Reproduce every line of the material below verbatim, from first to last.

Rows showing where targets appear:

--*--

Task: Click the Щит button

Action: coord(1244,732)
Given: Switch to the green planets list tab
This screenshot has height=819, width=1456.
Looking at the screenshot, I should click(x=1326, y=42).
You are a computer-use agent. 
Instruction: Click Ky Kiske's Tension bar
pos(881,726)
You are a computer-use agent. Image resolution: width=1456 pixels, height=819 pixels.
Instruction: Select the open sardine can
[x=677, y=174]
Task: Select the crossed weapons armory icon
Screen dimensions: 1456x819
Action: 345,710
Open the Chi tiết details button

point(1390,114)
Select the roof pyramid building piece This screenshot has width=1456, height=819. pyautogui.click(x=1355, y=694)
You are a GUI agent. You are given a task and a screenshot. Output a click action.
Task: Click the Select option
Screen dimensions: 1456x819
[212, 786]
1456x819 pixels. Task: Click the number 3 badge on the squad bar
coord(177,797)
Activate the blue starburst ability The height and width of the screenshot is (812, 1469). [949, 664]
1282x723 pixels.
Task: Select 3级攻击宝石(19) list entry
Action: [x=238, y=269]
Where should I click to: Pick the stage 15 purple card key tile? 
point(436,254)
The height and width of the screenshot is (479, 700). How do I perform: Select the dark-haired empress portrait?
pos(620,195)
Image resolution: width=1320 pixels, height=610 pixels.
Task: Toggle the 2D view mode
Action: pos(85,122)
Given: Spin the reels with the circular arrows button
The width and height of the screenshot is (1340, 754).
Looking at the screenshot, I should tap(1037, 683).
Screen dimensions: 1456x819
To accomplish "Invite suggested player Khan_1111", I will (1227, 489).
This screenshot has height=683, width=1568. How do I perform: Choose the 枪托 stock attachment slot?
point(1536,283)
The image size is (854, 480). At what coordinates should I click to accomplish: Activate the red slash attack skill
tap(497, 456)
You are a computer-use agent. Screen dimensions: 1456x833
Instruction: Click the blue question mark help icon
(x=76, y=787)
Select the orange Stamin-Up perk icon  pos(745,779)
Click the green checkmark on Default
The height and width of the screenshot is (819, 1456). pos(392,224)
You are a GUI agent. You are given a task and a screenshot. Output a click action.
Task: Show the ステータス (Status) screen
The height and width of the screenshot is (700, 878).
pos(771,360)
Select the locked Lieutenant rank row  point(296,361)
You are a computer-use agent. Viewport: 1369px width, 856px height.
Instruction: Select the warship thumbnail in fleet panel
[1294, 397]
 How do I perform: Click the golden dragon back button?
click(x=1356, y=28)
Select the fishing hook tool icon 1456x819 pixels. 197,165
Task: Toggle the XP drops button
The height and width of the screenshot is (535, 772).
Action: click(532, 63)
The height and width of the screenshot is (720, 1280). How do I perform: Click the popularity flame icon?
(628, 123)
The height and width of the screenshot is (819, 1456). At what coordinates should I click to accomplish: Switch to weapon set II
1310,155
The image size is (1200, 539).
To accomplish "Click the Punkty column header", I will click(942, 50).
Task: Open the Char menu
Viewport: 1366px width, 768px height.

--*--

• **Result of this task**
Task: Click the Щит button

Action: coord(1244,732)
Given: Switch to the green planets list tab
This screenshot has height=819, width=1456.
Looking at the screenshot, I should click(x=1326, y=42).
You are a computer-use agent. 
Instruction: Click Ky Kiske's Tension bar
pos(881,726)
You are a computer-use agent. Image resolution: width=1456 pixels, height=819 pixels.
Instruction: Select the open sardine can
[x=677, y=174]
Task: Select the crossed weapons armory icon
Screen dimensions: 1456x819
Action: 345,710
Open the Chi tiết details button

point(1390,114)
Select the roof pyramid building piece This screenshot has width=1456, height=819. pyautogui.click(x=1355, y=694)
You are a GUI agent. You are given a task and a screenshot. Output a click action.
Task: Click the Select option
Screen dimensions: 1456x819
[212, 786]
1456x819 pixels. Task: Click the number 3 badge on the squad bar
coord(177,797)
Activate the blue starburst ability The height and width of the screenshot is (812, 1469). [949, 664]
1282x723 pixels.
Task: Select 3级攻击宝石(19) list entry
Action: [x=238, y=269]
Where should I click to: Pick the stage 15 purple card key tile? 
point(436,254)
The height and width of the screenshot is (479, 700). How do I perform: Select the dark-haired empress portrait?
pos(620,195)
Image resolution: width=1320 pixels, height=610 pixels.
Task: Toggle the 2D view mode
Action: pos(85,122)
Given: Spin the reels with the circular arrows button
The width and height of the screenshot is (1340, 754).
Looking at the screenshot, I should tap(1037, 683).
Screen dimensions: 1456x819
To accomplish "Invite suggested player Khan_1111", I will (1227, 489).
This screenshot has height=683, width=1568. How do I perform: Choose the 枪托 stock attachment slot?
point(1536,283)
The image size is (854, 480). At what coordinates should I click to accomplish: Activate the red slash attack skill
tap(497, 456)
You are a computer-use agent. Screen dimensions: 1456x833
Instruction: Click the blue question mark help icon
(x=76, y=787)
Select the orange Stamin-Up perk icon  pos(745,779)
Click the green checkmark on Default
The height and width of the screenshot is (819, 1456). pos(392,224)
You are a GUI agent. You are given a task and a screenshot. Output a click action.
Task: Show the ステータス (Status) screen
The height and width of the screenshot is (700, 878).
pos(771,360)
Select the locked Lieutenant rank row  point(296,361)
You are a computer-use agent. Viewport: 1369px width, 856px height.
Instruction: Select the warship thumbnail in fleet panel
[1294, 397]
 How do I perform: Click the golden dragon back button?
click(x=1356, y=28)
Select the fishing hook tool icon 1456x819 pixels. 197,165
Task: Toggle the XP drops button
The height and width of the screenshot is (535, 772).
Action: click(532, 63)
The height and width of the screenshot is (720, 1280). How do I perform: Click the popularity flame icon?
(628, 123)
The height and width of the screenshot is (819, 1456). At what coordinates should I click to accomplish: Switch to weapon set II
1310,155
The image size is (1200, 539).
To accomplish "Click the Punkty column header", I will click(942, 50).
Task: Open the Char menu
Viewport: 1366px width, 768px height.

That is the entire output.